## ПРИВЕДЁННЫЙ ОТРЫВОК
И вот здесь самое время сказать об особости Эпштейна, которую мы не вполне проговорили в самом начале. Он – крайне редкостный на нашей горькой русской почве оптимистический и гармоничный мыслитель и чувствователь. И это при том, что ему дарована пронзительность видения. Он ясно понимает трагичность и бесконечную уязвимость жизни, даже – нет, особенно – в её нежном младенческом облике. Он узнаёт трагедию и разрыв даже в счастливейшем из событий – в рождении: «Ведь для матери рождение ребёнка – это не только встреча с ним, но и в каком-то глубочайше плотском смысле расставание на всю жизнь»; ещё до появления девочки Оли на свет её родители, это появление предчувствующие, составляют «компанию одиноких» - «перед инобытием третьего». Он - как опять же мало кто – понимает, что, как говорил он на московской презентации книги, «детство – это опыт страдания», что «для ребёнка отчуждение – это естественное состояние, которое он должен пройти». Он чувствует много общего в предродовой и в предсмертной тоске. Он видит, как жизнь страшна. Он со всей беспощадностью описывает антропологическую и цивилизационную катастрофу в нашей стране, «с пугающей точностью» им узнанную на земле его предков, в маленьком городке Погар в Брянской области, откуда родом его отец: «мы <…> таких страшных, нечеловеческих лиц, как здесь, нигде не встречали. На улице Мглинской, где раньше стояла синагога, я случайно встретился взглядом с подростком – и ужаснулся: такая в нём животная немота и равнодушная злоба. Не ко мне, не к кому-то другому, а злоба вообще: к воздуху, домам, деревьям. Жгучий, режущий взгляд – он рассёк меня и заскользил дальше, оставляя за собой кровавую набухающую полосу. Почему-то подростки в таких местах больше всего и запоминаются – степень безнадёжности, убитости в них резче, что ли». Однако при всём этом Эпштейн видит ещё и то, что умеют видеть и готовы проговаривать чрезвычайно немногие: глубокую оправданность жизни, её осмысленность, смыслоносность. То, что всё – весть человеку.

## ЗАПИСАННЫЕ СВЕДЕНИЯ
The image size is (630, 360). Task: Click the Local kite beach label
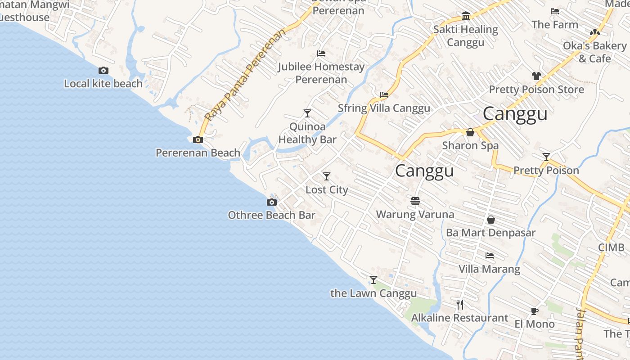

## ЗАДАНИЕ
Продолжите, пожалуйста, отрывок об Эпштейне и его взгляде на жизнь, начав сразу после его последней фразы.

## ОТВЕТ К ЗАДАНИЮ
Да, это книга – о едва артикулированных в русской культуре смыслах младенчества («авторы, пишущие о детстве, - говорит Эпштейн, - обычно обходят стороной или торопливо минуют самое его начало, как не выраженное в языке и не закреплённое в памяти ребёнка»; «из всей русской литературы, кажется, только Сергей Аксаков и Иван Бунин оставили несколько драгоценных страниц») и о (проговоренных чуть более полно – Фаина Гримберг недаром вспоминала в своей рецензии на первое издание книги размышления на ту же тему Льва Толстого) смыслах отцовства.

Но, может быть, даже прежде прочего она - о том, что ничто не напрасно. О соединённости жизни, в каждой её точке, с собственными основаниями. О просвечивании этих оснований – только умей увидеть – сквозь любое событие.

А уж тем более – сквозь такое событие, как возникновение и рост новой жизни.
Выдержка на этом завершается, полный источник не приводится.